Dr. Judith Edersheim is an Assistant Clinical Professor of Psychiatry at Harvard Medical School, a senior consultant to the Law and Psychiatry Service at Massachusetts General Hospital, and Co-Director of the MGH Center for Law, Brain and Behavior (clbb.org).
Dr. Edersheim graduated magna cum laude from Brown University and attended law school at Harvard, where she graduated cum laude. She was a law clerk to the Honorable Robert W. Sweet, United States District Judge for the Southern District of New York, and practiced law at the firm of Hill and Barlow before returning to Harvard Medical School. She was an intern at the Mount Auburn Hospital and received her clinical psychiatry training at the Cambridge Hospital adult psychiatry residency program. Dr. Edersheim completed a fellowship in the Law and Psychiatry service at Massachusetts General Hospital. She is a member of the Bar of the Commonwealth of Massachusetts, is licensed to practice medicine in Massachusetts and is Board Certified by the American Board of Psychiatry and Neurology, with added qualifications in Forensic Psychiatry.
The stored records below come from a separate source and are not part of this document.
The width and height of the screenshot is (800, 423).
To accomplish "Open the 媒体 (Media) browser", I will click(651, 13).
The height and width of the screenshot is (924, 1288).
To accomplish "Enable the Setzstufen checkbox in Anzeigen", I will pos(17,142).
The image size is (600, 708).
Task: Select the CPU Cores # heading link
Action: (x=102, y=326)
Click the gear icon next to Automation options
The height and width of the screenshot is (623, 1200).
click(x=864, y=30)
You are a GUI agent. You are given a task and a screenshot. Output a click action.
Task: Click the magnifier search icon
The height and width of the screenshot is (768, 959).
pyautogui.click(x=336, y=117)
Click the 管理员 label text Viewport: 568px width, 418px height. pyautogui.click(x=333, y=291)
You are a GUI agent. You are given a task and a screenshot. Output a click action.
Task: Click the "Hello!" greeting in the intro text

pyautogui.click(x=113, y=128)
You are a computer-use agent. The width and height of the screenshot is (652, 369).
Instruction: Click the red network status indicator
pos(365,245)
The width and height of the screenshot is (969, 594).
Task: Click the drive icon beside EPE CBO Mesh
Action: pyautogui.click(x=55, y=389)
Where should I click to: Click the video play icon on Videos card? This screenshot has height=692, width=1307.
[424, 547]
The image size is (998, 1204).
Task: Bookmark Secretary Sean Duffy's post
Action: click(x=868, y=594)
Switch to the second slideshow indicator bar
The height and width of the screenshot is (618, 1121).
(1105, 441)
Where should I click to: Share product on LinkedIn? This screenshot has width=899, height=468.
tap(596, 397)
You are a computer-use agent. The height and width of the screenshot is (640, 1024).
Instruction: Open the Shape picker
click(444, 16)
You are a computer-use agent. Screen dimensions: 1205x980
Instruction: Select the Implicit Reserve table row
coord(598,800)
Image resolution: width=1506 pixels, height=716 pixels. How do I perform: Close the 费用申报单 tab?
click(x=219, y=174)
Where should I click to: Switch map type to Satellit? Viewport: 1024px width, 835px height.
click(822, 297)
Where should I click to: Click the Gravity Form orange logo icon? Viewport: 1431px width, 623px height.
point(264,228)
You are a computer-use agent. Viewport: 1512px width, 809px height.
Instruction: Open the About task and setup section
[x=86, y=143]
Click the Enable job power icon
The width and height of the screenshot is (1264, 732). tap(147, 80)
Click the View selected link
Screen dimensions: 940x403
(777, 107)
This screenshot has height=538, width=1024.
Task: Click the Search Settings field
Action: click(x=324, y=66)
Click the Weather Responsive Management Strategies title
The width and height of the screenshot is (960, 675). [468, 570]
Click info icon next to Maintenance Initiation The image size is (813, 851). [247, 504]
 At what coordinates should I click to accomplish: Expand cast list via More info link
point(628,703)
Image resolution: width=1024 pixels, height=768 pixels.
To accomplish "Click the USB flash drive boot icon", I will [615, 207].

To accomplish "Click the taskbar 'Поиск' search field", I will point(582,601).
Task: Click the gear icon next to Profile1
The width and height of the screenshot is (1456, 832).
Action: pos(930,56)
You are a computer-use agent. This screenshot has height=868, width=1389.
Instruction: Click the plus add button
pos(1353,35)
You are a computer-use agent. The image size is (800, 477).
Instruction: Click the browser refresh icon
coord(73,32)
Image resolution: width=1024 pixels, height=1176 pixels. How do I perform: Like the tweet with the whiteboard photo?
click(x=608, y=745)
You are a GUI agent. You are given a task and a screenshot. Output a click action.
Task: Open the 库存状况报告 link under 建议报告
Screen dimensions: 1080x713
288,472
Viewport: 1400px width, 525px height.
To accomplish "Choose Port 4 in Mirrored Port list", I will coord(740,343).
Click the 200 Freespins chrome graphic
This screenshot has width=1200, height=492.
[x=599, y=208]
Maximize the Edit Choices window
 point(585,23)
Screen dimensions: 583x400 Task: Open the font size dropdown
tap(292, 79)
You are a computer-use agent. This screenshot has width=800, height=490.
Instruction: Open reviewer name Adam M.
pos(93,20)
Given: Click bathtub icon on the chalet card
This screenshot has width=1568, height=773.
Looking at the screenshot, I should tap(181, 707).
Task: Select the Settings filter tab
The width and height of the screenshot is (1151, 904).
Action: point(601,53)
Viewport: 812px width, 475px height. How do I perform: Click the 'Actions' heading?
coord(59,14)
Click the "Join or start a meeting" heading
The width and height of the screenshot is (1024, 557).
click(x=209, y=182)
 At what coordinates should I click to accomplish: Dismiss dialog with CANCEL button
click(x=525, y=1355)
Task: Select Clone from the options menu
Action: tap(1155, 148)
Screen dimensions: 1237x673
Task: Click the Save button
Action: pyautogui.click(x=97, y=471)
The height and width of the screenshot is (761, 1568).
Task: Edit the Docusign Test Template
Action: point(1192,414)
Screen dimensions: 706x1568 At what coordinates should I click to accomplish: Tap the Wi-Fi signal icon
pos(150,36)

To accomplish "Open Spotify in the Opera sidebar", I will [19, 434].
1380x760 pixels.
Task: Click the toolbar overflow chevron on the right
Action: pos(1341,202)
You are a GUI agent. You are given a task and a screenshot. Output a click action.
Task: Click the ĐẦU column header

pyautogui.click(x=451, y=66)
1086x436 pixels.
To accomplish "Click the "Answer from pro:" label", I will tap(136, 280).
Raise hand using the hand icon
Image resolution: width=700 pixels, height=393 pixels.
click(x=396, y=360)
Dr. Edersheim has performed a wide variety of forensic evaluations in both civil and criminal settings, including evaluations of competencies to stand trial, testamentary capacity, the capacity to make medical decisions, fitness for duty, the assessment of emotional damages, diminished capacity and criminal responsibility. She is a principal lecturer in the forensic psychiatry fellowship at Massachusetts General Hospital and teaches forensic psychiatry to adult psychiatry residents at Massachusetts and McLean Hospitals. Dr. Edersheim teaches extensively in the legal arena, including lectures sponsored by the Boston Bar Association, the Judicial Institute, and the Mental Health Legal Advisor’s Committee. She had been a member of several nonprofit boards, including the Mental Health Legal Advisor’s Committee and the Board of Governors of Tel Aviv University. Dr. Edersheim continues to pursue her longstanding interest in the translation of psychiatric and neurologic behavior into legal settings. She has published articles on a wide variety of topics in psychiatry, neuroscience and the law.